Twelve minutes after midnight on April 8, a Boeing 777-300ER barreled down a runway at Singapore Changi Airport. In its belly, it carried precious cargo: 3,000 kilograms of specialized bitcoin mining equipment bound urgently for New York.
As the plane took to the sky, staff at US-based Luxor Technology could begin to relax. The company, which trades bitcoin mining hardware and provides related software services, was importing the equipment on behalf of a client. The flight’s departure from Singapore was the result of a seven-day scramble to arrange transport for the $1.3 million shipment.
A week earlier, on April 2, US president Donald Trump had announced sweeping tariff hikes on goods from 57 countries, effective April 9. Luxor says it had expected to pay a 2.6 percent import duty, but suddenly, its shipment—which originated in Indonesia—stood to incur a 32 percent levy amounting to hundreds of thousands of dollars.
An untold number of businesses in all sorts of industries found themselves in the same position. Although Trump's tariff deadline has since been repeatedly delayed, most recently to August 7, the initial announcement set in motion an almighty scrap spanning practically every time zone and every link in the supply chain. To clear US customs before the April 9 deadline, importers fought over whose goods would be released earliest by manufacturers, trucks and barges to ferry cargo from warehouses to airports, passage through airport security, and limited airfreight capacity, sources say.
The sources that spoke to WIRED for this story largely declined to name their clients, suppliers, or supply chain partners for confidentiality reasons.
When the Luxor cargo left the tarmac in Singapore in time to make the cutoff, it felt to those that worked on the shipment like a narrow escape. “It was kind of like one of those movies where you get on the plane and everyone starts clapping,” says Ethan Vera, chief operating officer at Luxor. “The team was celebrating: The flight had taken off; the machines were on it.”

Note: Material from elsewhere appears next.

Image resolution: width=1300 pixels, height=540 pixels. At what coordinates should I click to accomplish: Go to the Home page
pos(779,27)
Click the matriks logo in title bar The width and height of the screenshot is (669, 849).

Tariff hikes are costly to all importers, but the US bitcoin mining industry is both particularly import-dependent and in the midst of a period of instability that already threatens to undermine profitability.
The bitcoin mining hardware market is an oligopoly dominated by two Chinese companies—Bitmain and MicroBT—which together account for an estimated 97 percent of sales. After the US imposed steep tariffs on Chinese goods during Trump’s first term, those firms moved a proportion of manufacturing to Malaysia, Thailand, and Indonesia. But under Trump’s initial tariff announcement, these countries faced tariffs between 24 and 36 percent, too.
Meanwhile, a vicious combination of other factors—steep competition, a slump in transaction fees, diminishing bitcoin rewards, surging energy demand, and so on—have strangled margins for US-based mining companies.
Under these conditions, says Vera, the additional tariff cost threatens to undermine the economics of less well-capitalized bitcoin mining operations. “On the high end, adding [more than 30 percent] to your capital expenditure really destroys unit economics for mining,” he says.